Return every record verbatim.

--------

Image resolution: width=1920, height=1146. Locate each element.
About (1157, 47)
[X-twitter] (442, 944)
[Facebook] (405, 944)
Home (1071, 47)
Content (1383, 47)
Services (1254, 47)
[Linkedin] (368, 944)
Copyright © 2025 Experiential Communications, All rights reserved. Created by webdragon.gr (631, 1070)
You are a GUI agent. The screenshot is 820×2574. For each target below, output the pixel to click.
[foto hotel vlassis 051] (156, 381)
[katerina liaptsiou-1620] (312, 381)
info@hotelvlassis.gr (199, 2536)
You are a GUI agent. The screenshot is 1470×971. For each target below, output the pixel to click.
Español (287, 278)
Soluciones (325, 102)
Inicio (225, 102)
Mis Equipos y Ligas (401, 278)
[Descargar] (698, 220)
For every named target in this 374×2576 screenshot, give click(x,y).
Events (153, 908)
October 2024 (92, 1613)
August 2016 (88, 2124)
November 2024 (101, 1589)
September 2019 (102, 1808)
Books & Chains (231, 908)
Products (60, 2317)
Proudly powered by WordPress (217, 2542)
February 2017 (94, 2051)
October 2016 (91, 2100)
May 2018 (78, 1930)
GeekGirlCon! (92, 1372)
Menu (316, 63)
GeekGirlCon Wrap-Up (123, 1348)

--------

OUTPUT FOR THIS TASK
Image resolution: width=1920, height=1146. Locate each element.
About (1157, 47)
[X-twitter] (442, 944)
[Facebook] (405, 944)
Home (1071, 47)
Content (1383, 47)
Services (1254, 47)
[Linkedin] (368, 944)
Copyright © 2025 Experiential Communications, All rights reserved. Created by webdragon.gr (631, 1070)
You are a GUI agent. The screenshot is 820×2574. For each target below, output the pixel to click.
[foto hotel vlassis 051] (156, 381)
[katerina liaptsiou-1620] (312, 381)
info@hotelvlassis.gr (199, 2536)
You are a GUI agent. The screenshot is 1470×971. For each target below, output the pixel to click.
Español (287, 278)
Soluciones (325, 102)
Inicio (225, 102)
Mis Equipos y Ligas (401, 278)
[Descargar] (698, 220)
For every named target in this 374×2576 screenshot, give click(x,y).
Events (153, 908)
October 2024 (92, 1613)
August 2016 (88, 2124)
November 2024 (101, 1589)
September 2019 (102, 1808)
Books & Chains (231, 908)
Products (60, 2317)
Proudly powered by WordPress (217, 2542)
February 2017 (94, 2051)
October 2016 (91, 2100)
May 2018 (78, 1930)
GeekGirlCon! (92, 1372)
Menu (316, 63)
GeekGirlCon Wrap-Up (123, 1348)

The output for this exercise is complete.